## Exercise requirements
Your response should consist of the lines below, printed exactly.

(Source records)
* * *

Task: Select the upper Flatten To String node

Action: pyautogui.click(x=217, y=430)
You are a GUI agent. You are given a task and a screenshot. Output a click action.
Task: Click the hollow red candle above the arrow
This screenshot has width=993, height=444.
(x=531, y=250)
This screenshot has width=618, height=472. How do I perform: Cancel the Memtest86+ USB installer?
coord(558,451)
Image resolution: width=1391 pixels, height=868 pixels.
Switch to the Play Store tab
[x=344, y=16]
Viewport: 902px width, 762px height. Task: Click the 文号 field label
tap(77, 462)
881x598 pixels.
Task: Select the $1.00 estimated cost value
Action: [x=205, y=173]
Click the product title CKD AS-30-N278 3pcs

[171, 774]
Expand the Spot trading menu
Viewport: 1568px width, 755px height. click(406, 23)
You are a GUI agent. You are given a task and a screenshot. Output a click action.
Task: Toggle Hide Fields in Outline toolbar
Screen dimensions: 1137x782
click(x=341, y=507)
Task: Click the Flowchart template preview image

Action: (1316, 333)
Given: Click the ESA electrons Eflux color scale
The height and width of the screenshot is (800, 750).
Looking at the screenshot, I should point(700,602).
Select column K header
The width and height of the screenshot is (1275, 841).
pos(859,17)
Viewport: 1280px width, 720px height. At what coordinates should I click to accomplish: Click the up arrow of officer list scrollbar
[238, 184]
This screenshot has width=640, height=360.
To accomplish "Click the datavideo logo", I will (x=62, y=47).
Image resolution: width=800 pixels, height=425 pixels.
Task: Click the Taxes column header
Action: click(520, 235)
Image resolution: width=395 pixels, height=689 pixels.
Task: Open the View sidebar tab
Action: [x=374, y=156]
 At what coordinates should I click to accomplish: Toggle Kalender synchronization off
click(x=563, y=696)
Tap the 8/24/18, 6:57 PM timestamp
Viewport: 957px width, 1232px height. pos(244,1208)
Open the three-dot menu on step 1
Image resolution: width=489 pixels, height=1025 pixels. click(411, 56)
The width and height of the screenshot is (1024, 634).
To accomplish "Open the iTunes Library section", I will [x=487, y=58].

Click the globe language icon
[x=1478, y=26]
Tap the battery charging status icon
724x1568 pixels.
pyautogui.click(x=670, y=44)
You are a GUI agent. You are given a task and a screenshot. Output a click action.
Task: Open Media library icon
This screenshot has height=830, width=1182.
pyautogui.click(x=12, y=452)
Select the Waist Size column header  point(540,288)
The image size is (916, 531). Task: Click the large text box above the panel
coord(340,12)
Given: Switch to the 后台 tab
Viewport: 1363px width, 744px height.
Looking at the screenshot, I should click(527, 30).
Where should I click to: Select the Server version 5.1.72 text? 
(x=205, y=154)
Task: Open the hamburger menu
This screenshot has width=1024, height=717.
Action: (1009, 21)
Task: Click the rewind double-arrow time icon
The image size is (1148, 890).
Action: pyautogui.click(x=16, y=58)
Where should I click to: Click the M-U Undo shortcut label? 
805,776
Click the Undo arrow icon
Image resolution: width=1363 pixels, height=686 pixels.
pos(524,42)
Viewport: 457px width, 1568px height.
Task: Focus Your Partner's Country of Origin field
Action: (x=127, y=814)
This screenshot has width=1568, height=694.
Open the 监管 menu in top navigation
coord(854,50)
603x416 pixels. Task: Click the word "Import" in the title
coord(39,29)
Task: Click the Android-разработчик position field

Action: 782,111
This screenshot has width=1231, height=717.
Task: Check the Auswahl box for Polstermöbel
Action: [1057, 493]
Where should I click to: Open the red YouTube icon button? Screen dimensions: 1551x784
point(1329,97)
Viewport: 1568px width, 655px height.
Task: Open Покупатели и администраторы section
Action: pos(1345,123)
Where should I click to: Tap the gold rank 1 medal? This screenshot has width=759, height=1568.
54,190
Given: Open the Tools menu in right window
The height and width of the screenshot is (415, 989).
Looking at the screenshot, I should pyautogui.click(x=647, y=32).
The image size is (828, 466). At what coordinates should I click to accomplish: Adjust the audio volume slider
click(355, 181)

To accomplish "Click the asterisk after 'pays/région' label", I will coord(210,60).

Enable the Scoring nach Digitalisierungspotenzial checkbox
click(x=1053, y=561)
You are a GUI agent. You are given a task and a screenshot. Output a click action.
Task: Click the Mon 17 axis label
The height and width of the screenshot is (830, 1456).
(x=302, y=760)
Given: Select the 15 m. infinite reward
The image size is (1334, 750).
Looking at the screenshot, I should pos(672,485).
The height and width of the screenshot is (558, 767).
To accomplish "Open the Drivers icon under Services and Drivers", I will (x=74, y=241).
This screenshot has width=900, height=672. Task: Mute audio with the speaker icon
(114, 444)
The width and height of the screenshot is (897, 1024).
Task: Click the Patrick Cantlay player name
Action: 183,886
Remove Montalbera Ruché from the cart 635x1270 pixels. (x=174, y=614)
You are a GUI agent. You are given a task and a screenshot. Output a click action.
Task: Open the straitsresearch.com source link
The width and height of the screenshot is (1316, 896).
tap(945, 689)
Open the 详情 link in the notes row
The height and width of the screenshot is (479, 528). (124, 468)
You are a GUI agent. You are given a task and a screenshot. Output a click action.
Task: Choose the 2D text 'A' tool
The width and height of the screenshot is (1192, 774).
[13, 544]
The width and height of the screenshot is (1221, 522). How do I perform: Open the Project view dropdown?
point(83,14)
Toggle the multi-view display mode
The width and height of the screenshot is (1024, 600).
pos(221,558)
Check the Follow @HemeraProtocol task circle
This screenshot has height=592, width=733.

* * *

## Output for this task
Task: Select the upper Flatten To String node

Action: pyautogui.click(x=217, y=430)
You are a GUI agent. You are given a task and a screenshot. Output a click action.
Task: Click the hollow red candle above the arrow
This screenshot has width=993, height=444.
(x=531, y=250)
This screenshot has width=618, height=472. How do I perform: Cancel the Memtest86+ USB installer?
coord(558,451)
Image resolution: width=1391 pixels, height=868 pixels.
Switch to the Play Store tab
[x=344, y=16]
Viewport: 902px width, 762px height. Task: Click the 文号 field label
tap(77, 462)
881x598 pixels.
Task: Select the $1.00 estimated cost value
Action: [x=205, y=173]
Click the product title CKD AS-30-N278 3pcs

[171, 774]
Expand the Spot trading menu
Viewport: 1568px width, 755px height. click(406, 23)
You are a GUI agent. You are given a task and a screenshot. Output a click action.
Task: Toggle Hide Fields in Outline toolbar
Screen dimensions: 1137x782
click(x=341, y=507)
Task: Click the Flowchart template preview image

Action: (1316, 333)
Given: Click the ESA electrons Eflux color scale
The height and width of the screenshot is (800, 750).
Looking at the screenshot, I should point(700,602).
Select column K header
The width and height of the screenshot is (1275, 841).
pos(859,17)
Viewport: 1280px width, 720px height. At what coordinates should I click to accomplish: Click the up arrow of officer list scrollbar
[238, 184]
This screenshot has width=640, height=360.
To accomplish "Click the datavideo logo", I will (x=62, y=47).
Image resolution: width=800 pixels, height=425 pixels.
Task: Click the Taxes column header
Action: click(520, 235)
Image resolution: width=395 pixels, height=689 pixels.
Task: Open the View sidebar tab
Action: [x=374, y=156]
 At what coordinates should I click to accomplish: Toggle Kalender synchronization off
click(x=563, y=696)
Tap the 8/24/18, 6:57 PM timestamp
Viewport: 957px width, 1232px height. pos(244,1208)
Open the three-dot menu on step 1
Image resolution: width=489 pixels, height=1025 pixels. click(411, 56)
The width and height of the screenshot is (1024, 634).
To accomplish "Open the iTunes Library section", I will [x=487, y=58].

Click the globe language icon
[x=1478, y=26]
Tap the battery charging status icon
724x1568 pixels.
pyautogui.click(x=670, y=44)
You are a GUI agent. You are given a task and a screenshot. Output a click action.
Task: Open Media library icon
This screenshot has height=830, width=1182.
pyautogui.click(x=12, y=452)
Select the Waist Size column header  point(540,288)
The image size is (916, 531). Task: Click the large text box above the panel
coord(340,12)
Given: Switch to the 后台 tab
Viewport: 1363px width, 744px height.
Looking at the screenshot, I should click(527, 30).
Where should I click to: Select the Server version 5.1.72 text? 
(x=205, y=154)
Task: Open the hamburger menu
This screenshot has width=1024, height=717.
Action: (1009, 21)
Task: Click the rewind double-arrow time icon
The image size is (1148, 890).
Action: pyautogui.click(x=16, y=58)
Where should I click to: Click the M-U Undo shortcut label? 
805,776
Click the Undo arrow icon
Image resolution: width=1363 pixels, height=686 pixels.
pos(524,42)
Viewport: 457px width, 1568px height.
Task: Focus Your Partner's Country of Origin field
Action: (x=127, y=814)
This screenshot has width=1568, height=694.
Open the 监管 menu in top navigation
coord(854,50)
603x416 pixels. Task: Click the word "Import" in the title
coord(39,29)
Task: Click the Android-разработчик position field

Action: 782,111
This screenshot has width=1231, height=717.
Task: Check the Auswahl box for Polstermöbel
Action: [1057, 493]
Where should I click to: Open the red YouTube icon button? Screen dimensions: 1551x784
point(1329,97)
Viewport: 1568px width, 655px height.
Task: Open Покупатели и администраторы section
Action: pos(1345,123)
Where should I click to: Tap the gold rank 1 medal? This screenshot has width=759, height=1568.
54,190
Given: Open the Tools menu in right window
The height and width of the screenshot is (415, 989).
Looking at the screenshot, I should pyautogui.click(x=647, y=32).
The image size is (828, 466). At what coordinates should I click to accomplish: Adjust the audio volume slider
click(355, 181)

To accomplish "Click the asterisk after 'pays/région' label", I will coord(210,60).

Enable the Scoring nach Digitalisierungspotenzial checkbox
click(x=1053, y=561)
You are a GUI agent. You are given a task and a screenshot. Output a click action.
Task: Click the Mon 17 axis label
The height and width of the screenshot is (830, 1456).
(x=302, y=760)
Given: Select the 15 m. infinite reward
The image size is (1334, 750).
Looking at the screenshot, I should pos(672,485).
The height and width of the screenshot is (558, 767).
To accomplish "Open the Drivers icon under Services and Drivers", I will (x=74, y=241).
This screenshot has width=900, height=672. Task: Mute audio with the speaker icon
(114, 444)
The width and height of the screenshot is (897, 1024).
Task: Click the Patrick Cantlay player name
Action: 183,886
Remove Montalbera Ruché from the cart 635x1270 pixels. (x=174, y=614)
You are a GUI agent. You are given a task and a screenshot. Output a click action.
Task: Open the straitsresearch.com source link
The width and height of the screenshot is (1316, 896).
tap(945, 689)
Open the 详情 link in the notes row
The height and width of the screenshot is (479, 528). (124, 468)
You are a GUI agent. You are given a task and a screenshot. Output a click action.
Task: Choose the 2D text 'A' tool
The width and height of the screenshot is (1192, 774).
[13, 544]
The width and height of the screenshot is (1221, 522). How do I perform: Open the Project view dropdown?
point(83,14)
Toggle the multi-view display mode
The width and height of the screenshot is (1024, 600).
pos(221,558)
Check the Follow @HemeraProtocol task circle
This screenshot has height=592, width=733.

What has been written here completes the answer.